Pixel coordinate grounding data
▬▬▬
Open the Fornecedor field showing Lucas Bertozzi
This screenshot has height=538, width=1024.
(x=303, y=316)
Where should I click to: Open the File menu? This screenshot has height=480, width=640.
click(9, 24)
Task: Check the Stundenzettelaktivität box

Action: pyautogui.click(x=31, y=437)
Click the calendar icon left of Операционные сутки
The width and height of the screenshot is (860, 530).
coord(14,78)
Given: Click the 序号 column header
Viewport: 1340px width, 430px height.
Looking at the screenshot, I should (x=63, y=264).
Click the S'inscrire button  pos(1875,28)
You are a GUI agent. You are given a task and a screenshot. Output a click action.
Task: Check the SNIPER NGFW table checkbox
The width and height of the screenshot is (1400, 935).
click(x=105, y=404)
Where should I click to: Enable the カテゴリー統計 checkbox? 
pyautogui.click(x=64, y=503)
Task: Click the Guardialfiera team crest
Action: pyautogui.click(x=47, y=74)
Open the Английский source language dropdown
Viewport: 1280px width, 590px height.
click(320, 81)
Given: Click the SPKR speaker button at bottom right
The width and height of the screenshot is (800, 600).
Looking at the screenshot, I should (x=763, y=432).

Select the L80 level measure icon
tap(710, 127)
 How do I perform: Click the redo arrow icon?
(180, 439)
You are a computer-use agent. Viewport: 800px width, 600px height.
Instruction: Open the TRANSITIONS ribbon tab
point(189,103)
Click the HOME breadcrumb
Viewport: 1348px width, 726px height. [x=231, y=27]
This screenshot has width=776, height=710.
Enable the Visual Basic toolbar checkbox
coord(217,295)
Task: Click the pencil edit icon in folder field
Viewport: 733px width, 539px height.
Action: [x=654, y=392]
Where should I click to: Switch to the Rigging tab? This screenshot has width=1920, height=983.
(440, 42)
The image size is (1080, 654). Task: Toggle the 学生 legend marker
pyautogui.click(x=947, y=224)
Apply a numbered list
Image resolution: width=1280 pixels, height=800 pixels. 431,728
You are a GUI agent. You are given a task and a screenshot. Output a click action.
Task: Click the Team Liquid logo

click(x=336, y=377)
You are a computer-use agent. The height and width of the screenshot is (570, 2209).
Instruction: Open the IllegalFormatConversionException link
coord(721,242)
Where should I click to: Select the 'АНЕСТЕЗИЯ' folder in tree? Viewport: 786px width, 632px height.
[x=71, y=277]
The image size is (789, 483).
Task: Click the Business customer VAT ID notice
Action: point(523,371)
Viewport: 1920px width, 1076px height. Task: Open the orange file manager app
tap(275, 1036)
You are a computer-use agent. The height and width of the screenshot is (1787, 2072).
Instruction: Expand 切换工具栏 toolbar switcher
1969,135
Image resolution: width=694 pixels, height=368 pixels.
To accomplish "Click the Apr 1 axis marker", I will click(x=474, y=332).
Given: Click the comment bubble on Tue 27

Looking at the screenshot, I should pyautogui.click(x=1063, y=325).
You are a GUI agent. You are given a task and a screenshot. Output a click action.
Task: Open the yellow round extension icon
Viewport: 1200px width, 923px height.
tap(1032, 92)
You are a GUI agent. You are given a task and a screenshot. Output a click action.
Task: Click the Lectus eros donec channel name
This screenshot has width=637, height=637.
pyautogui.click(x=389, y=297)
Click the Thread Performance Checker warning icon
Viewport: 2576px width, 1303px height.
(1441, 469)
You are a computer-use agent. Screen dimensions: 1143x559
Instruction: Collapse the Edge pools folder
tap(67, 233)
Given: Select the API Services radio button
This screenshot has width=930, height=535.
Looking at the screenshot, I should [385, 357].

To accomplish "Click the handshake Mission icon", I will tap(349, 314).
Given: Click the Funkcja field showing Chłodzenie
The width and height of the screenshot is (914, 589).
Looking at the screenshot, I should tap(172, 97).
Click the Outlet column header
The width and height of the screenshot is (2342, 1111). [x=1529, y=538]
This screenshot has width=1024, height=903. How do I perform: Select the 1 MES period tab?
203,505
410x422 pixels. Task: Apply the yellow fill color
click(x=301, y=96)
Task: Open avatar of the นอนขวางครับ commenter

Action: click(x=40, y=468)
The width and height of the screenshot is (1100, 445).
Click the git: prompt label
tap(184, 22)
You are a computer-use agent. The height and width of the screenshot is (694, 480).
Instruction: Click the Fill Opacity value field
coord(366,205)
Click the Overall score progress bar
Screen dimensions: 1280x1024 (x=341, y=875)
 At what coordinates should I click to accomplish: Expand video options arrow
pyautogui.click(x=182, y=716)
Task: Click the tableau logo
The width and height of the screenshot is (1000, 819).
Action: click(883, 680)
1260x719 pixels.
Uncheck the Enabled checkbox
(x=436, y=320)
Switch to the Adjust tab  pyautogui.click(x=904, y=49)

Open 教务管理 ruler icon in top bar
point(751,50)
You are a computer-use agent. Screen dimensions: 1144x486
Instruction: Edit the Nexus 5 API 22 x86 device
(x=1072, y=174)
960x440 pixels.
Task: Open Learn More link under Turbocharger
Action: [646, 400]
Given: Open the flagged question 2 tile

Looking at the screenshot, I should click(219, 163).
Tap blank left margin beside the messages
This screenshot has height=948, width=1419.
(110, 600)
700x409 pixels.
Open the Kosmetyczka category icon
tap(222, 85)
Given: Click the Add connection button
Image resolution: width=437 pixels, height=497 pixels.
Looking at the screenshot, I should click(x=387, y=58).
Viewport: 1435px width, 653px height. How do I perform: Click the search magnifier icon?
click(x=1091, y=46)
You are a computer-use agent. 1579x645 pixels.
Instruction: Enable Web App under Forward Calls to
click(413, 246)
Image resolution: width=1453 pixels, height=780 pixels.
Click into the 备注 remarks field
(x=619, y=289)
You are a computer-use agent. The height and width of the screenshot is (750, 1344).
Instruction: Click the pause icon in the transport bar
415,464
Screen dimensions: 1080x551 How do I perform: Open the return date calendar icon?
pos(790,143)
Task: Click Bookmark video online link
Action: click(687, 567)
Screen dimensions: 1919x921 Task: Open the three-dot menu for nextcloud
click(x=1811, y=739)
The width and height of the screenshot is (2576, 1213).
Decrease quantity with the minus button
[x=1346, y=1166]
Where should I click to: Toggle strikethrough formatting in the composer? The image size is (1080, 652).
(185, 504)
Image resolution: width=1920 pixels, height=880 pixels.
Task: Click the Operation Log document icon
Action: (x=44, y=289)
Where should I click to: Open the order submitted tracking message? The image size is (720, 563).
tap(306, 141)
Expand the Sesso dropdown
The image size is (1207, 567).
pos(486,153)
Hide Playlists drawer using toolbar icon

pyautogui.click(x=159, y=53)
▬▬▬
## THE PROBLEM
Each entry above is to be duplicated exactly, with nothing left out.

## SOLUTION TO THE EXERCISE
Open the Fornecedor field showing Lucas Bertozzi
This screenshot has height=538, width=1024.
(x=303, y=316)
Where should I click to: Open the File menu? This screenshot has height=480, width=640.
click(9, 24)
Task: Check the Stundenzettelaktivität box

Action: pyautogui.click(x=31, y=437)
Click the calendar icon left of Операционные сутки
The width and height of the screenshot is (860, 530).
coord(14,78)
Given: Click the 序号 column header
Viewport: 1340px width, 430px height.
Looking at the screenshot, I should (x=63, y=264).
Click the S'inscrire button  pos(1875,28)
You are a GUI agent. You are given a task and a screenshot. Output a click action.
Task: Check the SNIPER NGFW table checkbox
The width and height of the screenshot is (1400, 935).
click(x=105, y=404)
Where should I click to: Enable the カテゴリー統計 checkbox? 
pyautogui.click(x=64, y=503)
Task: Click the Guardialfiera team crest
Action: pyautogui.click(x=47, y=74)
Open the Английский source language dropdown
Viewport: 1280px width, 590px height.
click(320, 81)
Given: Click the SPKR speaker button at bottom right
The width and height of the screenshot is (800, 600).
Looking at the screenshot, I should (x=763, y=432).

Select the L80 level measure icon
tap(710, 127)
 How do I perform: Click the redo arrow icon?
(180, 439)
You are a computer-use agent. Viewport: 800px width, 600px height.
Instruction: Open the TRANSITIONS ribbon tab
point(189,103)
Click the HOME breadcrumb
Viewport: 1348px width, 726px height. [x=231, y=27]
This screenshot has width=776, height=710.
Enable the Visual Basic toolbar checkbox
coord(217,295)
Task: Click the pencil edit icon in folder field
Viewport: 733px width, 539px height.
Action: [x=654, y=392]
Where should I click to: Switch to the Rigging tab? This screenshot has width=1920, height=983.
(440, 42)
The image size is (1080, 654). Task: Toggle the 学生 legend marker
pyautogui.click(x=947, y=224)
Apply a numbered list
Image resolution: width=1280 pixels, height=800 pixels. 431,728
You are a GUI agent. You are given a task and a screenshot. Output a click action.
Task: Click the Team Liquid logo

click(x=336, y=377)
You are a computer-use agent. The height and width of the screenshot is (570, 2209).
Instruction: Open the IllegalFormatConversionException link
coord(721,242)
Where should I click to: Select the 'АНЕСТЕЗИЯ' folder in tree? Viewport: 786px width, 632px height.
[x=71, y=277]
The image size is (789, 483).
Task: Click the Business customer VAT ID notice
Action: point(523,371)
Viewport: 1920px width, 1076px height. Task: Open the orange file manager app
tap(275, 1036)
You are a computer-use agent. The height and width of the screenshot is (1787, 2072).
Instruction: Expand 切换工具栏 toolbar switcher
1969,135
Image resolution: width=694 pixels, height=368 pixels.
To accomplish "Click the Apr 1 axis marker", I will click(x=474, y=332).
Given: Click the comment bubble on Tue 27

Looking at the screenshot, I should pyautogui.click(x=1063, y=325).
You are a GUI agent. You are given a task and a screenshot. Output a click action.
Task: Open the yellow round extension icon
Viewport: 1200px width, 923px height.
tap(1032, 92)
You are a GUI agent. You are given a task and a screenshot. Output a click action.
Task: Click the Lectus eros donec channel name
This screenshot has width=637, height=637.
pyautogui.click(x=389, y=297)
Click the Thread Performance Checker warning icon
Viewport: 2576px width, 1303px height.
(1441, 469)
You are a computer-use agent. Screen dimensions: 1143x559
Instruction: Collapse the Edge pools folder
tap(67, 233)
Given: Select the API Services radio button
This screenshot has width=930, height=535.
Looking at the screenshot, I should [385, 357].

To accomplish "Click the handshake Mission icon", I will tap(349, 314).
Given: Click the Funkcja field showing Chłodzenie
The width and height of the screenshot is (914, 589).
Looking at the screenshot, I should tap(172, 97).
Click the Outlet column header
The width and height of the screenshot is (2342, 1111). [x=1529, y=538]
This screenshot has width=1024, height=903. How do I perform: Select the 1 MES period tab?
203,505
410x422 pixels. Task: Apply the yellow fill color
click(x=301, y=96)
Task: Open avatar of the นอนขวางครับ commenter

Action: click(x=40, y=468)
The width and height of the screenshot is (1100, 445).
Click the git: prompt label
tap(184, 22)
You are a computer-use agent. The height and width of the screenshot is (694, 480).
Instruction: Click the Fill Opacity value field
coord(366,205)
Click the Overall score progress bar
Screen dimensions: 1280x1024 (x=341, y=875)
 At what coordinates should I click to accomplish: Expand video options arrow
pyautogui.click(x=182, y=716)
Task: Click the tableau logo
The width and height of the screenshot is (1000, 819).
Action: click(883, 680)
1260x719 pixels.
Uncheck the Enabled checkbox
(x=436, y=320)
Switch to the Adjust tab  pyautogui.click(x=904, y=49)

Open 教务管理 ruler icon in top bar
point(751,50)
You are a computer-use agent. Screen dimensions: 1144x486
Instruction: Edit the Nexus 5 API 22 x86 device
(x=1072, y=174)
960x440 pixels.
Task: Open Learn More link under Turbocharger
Action: [646, 400]
Given: Open the flagged question 2 tile

Looking at the screenshot, I should click(219, 163).
Tap blank left margin beside the messages
This screenshot has height=948, width=1419.
(110, 600)
700x409 pixels.
Open the Kosmetyczka category icon
tap(222, 85)
Given: Click the Add connection button
Image resolution: width=437 pixels, height=497 pixels.
Looking at the screenshot, I should click(x=387, y=58).
Viewport: 1435px width, 653px height. How do I perform: Click the search magnifier icon?
click(x=1091, y=46)
You are a computer-use agent. 1579x645 pixels.
Instruction: Enable Web App under Forward Calls to
click(413, 246)
Image resolution: width=1453 pixels, height=780 pixels.
Click into the 备注 remarks field
(x=619, y=289)
You are a computer-use agent. The height and width of the screenshot is (750, 1344).
Instruction: Click the pause icon in the transport bar
415,464
Screen dimensions: 1080x551 How do I perform: Open the return date calendar icon?
pos(790,143)
Task: Click Bookmark video online link
Action: click(687, 567)
Screen dimensions: 1919x921 Task: Open the three-dot menu for nextcloud
click(x=1811, y=739)
The width and height of the screenshot is (2576, 1213).
Decrease quantity with the minus button
[x=1346, y=1166]
Where should I click to: Toggle strikethrough formatting in the composer? The image size is (1080, 652).
(185, 504)
Image resolution: width=1920 pixels, height=880 pixels.
Task: Click the Operation Log document icon
Action: (x=44, y=289)
Where should I click to: Open the order submitted tracking message? The image size is (720, 563).
tap(306, 141)
Expand the Sesso dropdown
The image size is (1207, 567).
pos(486,153)
Hide Playlists drawer using toolbar icon

pyautogui.click(x=159, y=53)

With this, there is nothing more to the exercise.